"Klonen" für einen guten Zweck
In den USA wurden vier Kinder mit einem schweren Erbleiden durch eine Stammzelltransplantation geheilt - mit Hilfe von eigens dafür ausgewählten und ausgetragenen Geschwistern
Bei der Erkrankung, an der die vier Kinder litten, handelte es sich um die so genannte Fanconi-Anämie, eine schwer verlaufende Form der erblichen Blutarmut. Zu dieser Gruppe von Erkrankungen zählen auch die etwas bekanntere Sichelzellanämie und die Thalassämie. Wie auf der Jahrestagung der Amerikanischen Gesellschaft für Hämatologie in San Diego bekannt wurde, hat der amerikanische Arzt John Wagner von der Universität Minnesota in den letzten Jahren bei diesen Kindern eine Behandlung durchgeführt, die bisher eher als Möglichkeit denn als reale Option diskutiert wurde, und zwar eine Verbindung aus Präimplantationsdiagnostik und Transplantation von blutbildenden "adulten" Stammzellen.
Ähnlich wie einige Formen der Leukämie lässt sich die erbliche Blutarmut durch eine Transplantation blutbildender ("hämatopoetischer") Stammzellen heilen.

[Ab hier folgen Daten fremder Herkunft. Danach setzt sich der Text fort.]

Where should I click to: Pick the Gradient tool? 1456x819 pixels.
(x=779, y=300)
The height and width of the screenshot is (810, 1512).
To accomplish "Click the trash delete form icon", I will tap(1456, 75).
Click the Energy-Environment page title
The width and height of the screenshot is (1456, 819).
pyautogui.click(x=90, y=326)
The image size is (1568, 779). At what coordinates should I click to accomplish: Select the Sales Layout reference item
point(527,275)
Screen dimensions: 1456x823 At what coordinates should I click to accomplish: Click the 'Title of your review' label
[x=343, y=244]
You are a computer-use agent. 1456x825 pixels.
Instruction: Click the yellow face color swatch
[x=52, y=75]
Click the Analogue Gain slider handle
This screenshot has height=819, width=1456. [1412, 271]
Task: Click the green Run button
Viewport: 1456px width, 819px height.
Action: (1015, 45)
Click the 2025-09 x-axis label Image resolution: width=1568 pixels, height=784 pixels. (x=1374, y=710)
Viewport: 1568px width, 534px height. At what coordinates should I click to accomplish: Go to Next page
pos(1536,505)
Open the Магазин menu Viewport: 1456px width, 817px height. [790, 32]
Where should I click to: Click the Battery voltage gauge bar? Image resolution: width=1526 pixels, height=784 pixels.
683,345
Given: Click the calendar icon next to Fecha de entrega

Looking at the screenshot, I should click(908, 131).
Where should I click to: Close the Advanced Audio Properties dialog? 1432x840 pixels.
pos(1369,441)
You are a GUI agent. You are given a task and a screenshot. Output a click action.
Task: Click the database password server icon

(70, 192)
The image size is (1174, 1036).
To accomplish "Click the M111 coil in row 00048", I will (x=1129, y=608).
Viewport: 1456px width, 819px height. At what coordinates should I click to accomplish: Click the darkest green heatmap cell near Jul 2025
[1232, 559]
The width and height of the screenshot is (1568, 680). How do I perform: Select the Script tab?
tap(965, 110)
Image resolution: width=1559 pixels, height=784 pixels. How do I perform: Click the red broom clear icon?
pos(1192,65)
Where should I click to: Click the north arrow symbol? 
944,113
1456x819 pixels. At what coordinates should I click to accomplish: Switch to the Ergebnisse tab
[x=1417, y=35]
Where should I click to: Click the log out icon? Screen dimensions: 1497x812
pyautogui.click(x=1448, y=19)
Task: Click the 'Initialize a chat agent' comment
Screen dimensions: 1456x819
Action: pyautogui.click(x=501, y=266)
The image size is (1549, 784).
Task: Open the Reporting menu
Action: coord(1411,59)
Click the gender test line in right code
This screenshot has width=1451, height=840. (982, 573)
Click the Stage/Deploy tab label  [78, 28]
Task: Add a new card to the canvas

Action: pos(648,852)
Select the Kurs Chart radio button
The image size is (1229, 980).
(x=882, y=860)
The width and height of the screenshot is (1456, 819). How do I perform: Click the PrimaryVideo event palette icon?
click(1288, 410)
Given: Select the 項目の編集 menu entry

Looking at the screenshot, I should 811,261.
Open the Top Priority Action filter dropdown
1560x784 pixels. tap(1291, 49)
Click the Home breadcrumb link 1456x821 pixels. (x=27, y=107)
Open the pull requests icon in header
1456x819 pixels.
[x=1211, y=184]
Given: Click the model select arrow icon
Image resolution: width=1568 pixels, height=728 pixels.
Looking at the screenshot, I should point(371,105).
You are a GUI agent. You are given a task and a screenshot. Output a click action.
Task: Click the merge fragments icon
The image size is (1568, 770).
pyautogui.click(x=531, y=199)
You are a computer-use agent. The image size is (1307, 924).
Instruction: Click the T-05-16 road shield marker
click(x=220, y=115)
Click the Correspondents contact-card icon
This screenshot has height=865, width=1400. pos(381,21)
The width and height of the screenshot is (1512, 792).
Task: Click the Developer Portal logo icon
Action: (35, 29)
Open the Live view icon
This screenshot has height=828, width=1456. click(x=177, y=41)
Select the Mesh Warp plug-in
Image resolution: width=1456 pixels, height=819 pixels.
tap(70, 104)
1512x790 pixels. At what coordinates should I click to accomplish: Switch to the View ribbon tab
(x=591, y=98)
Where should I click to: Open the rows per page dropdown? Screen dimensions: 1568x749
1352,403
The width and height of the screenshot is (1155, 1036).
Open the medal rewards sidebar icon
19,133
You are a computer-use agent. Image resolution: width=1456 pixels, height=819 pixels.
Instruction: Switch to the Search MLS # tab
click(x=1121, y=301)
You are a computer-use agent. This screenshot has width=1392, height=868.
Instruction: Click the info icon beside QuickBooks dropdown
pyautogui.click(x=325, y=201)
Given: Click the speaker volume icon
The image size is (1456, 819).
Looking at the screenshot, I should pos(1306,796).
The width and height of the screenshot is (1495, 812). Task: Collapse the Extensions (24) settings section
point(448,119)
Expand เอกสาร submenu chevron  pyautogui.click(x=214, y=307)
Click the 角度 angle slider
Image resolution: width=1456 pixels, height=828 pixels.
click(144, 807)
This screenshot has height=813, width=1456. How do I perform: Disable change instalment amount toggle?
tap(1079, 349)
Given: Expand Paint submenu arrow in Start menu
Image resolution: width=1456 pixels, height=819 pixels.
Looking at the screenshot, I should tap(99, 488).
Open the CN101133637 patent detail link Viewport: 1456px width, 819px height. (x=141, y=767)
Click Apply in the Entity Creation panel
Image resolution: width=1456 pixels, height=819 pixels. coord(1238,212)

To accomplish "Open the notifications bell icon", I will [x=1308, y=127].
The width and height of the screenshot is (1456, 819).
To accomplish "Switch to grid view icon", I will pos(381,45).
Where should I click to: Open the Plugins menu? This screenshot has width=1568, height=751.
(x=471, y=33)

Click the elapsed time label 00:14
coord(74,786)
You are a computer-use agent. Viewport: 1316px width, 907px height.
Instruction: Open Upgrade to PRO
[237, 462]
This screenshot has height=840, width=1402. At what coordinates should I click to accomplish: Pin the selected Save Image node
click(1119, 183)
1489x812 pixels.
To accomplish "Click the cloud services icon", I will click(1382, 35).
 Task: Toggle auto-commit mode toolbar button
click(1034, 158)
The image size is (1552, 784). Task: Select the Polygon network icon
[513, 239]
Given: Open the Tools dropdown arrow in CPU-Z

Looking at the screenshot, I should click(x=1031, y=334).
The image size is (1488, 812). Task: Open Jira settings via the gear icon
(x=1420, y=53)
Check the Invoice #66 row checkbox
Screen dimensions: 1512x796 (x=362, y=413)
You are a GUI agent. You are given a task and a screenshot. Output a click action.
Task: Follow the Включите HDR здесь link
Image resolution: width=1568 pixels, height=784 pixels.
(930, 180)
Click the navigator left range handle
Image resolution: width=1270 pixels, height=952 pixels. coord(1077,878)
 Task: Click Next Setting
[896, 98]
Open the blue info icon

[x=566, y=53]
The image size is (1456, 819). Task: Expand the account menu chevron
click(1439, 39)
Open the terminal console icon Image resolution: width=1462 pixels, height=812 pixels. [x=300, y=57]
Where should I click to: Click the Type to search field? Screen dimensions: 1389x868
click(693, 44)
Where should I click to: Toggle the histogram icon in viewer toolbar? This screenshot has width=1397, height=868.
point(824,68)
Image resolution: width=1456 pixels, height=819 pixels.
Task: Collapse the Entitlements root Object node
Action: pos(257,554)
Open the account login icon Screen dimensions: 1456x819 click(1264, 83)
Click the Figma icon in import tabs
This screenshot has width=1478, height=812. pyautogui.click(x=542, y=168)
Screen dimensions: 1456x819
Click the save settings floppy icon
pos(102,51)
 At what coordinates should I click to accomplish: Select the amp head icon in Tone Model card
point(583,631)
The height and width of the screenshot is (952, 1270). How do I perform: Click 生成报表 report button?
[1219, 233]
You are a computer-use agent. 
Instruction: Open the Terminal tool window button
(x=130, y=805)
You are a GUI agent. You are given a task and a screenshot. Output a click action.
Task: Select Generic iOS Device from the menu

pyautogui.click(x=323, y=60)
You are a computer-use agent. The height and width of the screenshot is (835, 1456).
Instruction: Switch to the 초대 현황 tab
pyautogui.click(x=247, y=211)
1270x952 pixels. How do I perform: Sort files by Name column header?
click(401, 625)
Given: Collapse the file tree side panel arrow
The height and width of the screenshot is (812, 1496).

Dabei wird einem Spender Knochenmark durch eine Punktion entnommen. Dieses gesunde Knochenmark, das die begehrten blutbildenden Stammzellen enthält, wird dann nach einer medikamentösen Vorbehandlung des Empfängers wie eine Infusion transfundiert. Die Stammzellen finden selber ihren Weg ins Knochenmark und setzen sich dort fest. Letztlich wird also das blutbildende Gewebe des Erkrankten durch das eines Spenders ausgetauscht. Das funktioniert nur dann einigermaßen komplikationsfrei, wenn Spender und Empfänger kompatible Gewebsmerkmale haben, die so genannten HLA-Antigene, die sich Ärzte auch vor einer Nieren- oder Herztransplantation ansehen.
Wagner hat nun die vier Kinder mit Fanconi-Anämie durch Transplantation von blutbildenden Stammzellen geheilt, die dem Nabelschnurblut von Feten beziehungsweise neugeborenen Geschwistern der Betroffenen entnommen wurden. Das an sich ist nicht so ungewöhnlich, und die Entnahme von Nabelschnurblut ist für die Feten/Neugeborenen unproblematisch.
Doch Wagner ist einen Schritt weiter gegangen und hat die Geschwister, die im Reagenzglas mittels IVF gezeugt wurden, vor der Implantation in den Mutterleib mit Hilfe einer genetischen Präimplantationsdiagnostik (PID) so ausgewählt, dass sie nicht nur keine Fanconi-Anämie hatten, sondern auch noch von ihren Gewebsmerkmalen her dem bereits lebenden Geschwister ähnlich genug waren, um die Stammzelltransplantation wagen zu können. Kurz gesagt: Die Geschwister wurden gezielt zu Stammzellspendern herangezogen.
Interesse am Verfahren ist groß
Die erste dieser therapeutischen Schwangerschaften hat Wagners Angaben zufolge bereits 1999 stattgefunden. Die Stammzelltransplantation, mit der die zu diesem Zeitpunkt sechseinhalbjährige Schwester des Neugeborenen geheilt wurde, erfolgte 2001 (Genetisch auf geeignete Spenderzellen getestetes Wunschkind geboren). Beiden Kindern gehe es heute blendend, so Wagner in San Diego.
Angespornt von diesem Erfolg hat er in den letzten zwölf Monaten drei weitere derartige Transplantationen durchgeführt, gibt aber zu, dass ethischer Diskussionsbedarf bestehe. Das Interesse seitens der Eltern erkrankter Kinder sei riesig. Prinzipiell komme das Verfahren auch für andere erbliche Blutkrankheiten in Frage, etwa für die Sichelzellanämie, die Thalassämie, aber auch für Blutkrebserkrankungen wie die akute lymphatische Leukämie ("Kinderleukämie").
Wagner selbst sieht ethische Probleme vor allem in der großen Zahl der Embryonen, die bei seinem Verfahren erzeugt werden müssen. Genaue Angaben zu Zahlen machte er nicht, doch muss er letztlich so lange Embryonen erzeugen, bis einer dabei ist, dessen Gewebscharakteristika denen des älteren Geschwisters ähnlich genug sind, um überhaupt transplantieren zu können. Die Zahl wird dadurch erhöht, dass natürlich auch unter den IVF-Embryonen einige die jeweilige Erbkrankheit haben werden, die ebenfalls aussortiert werden müssen.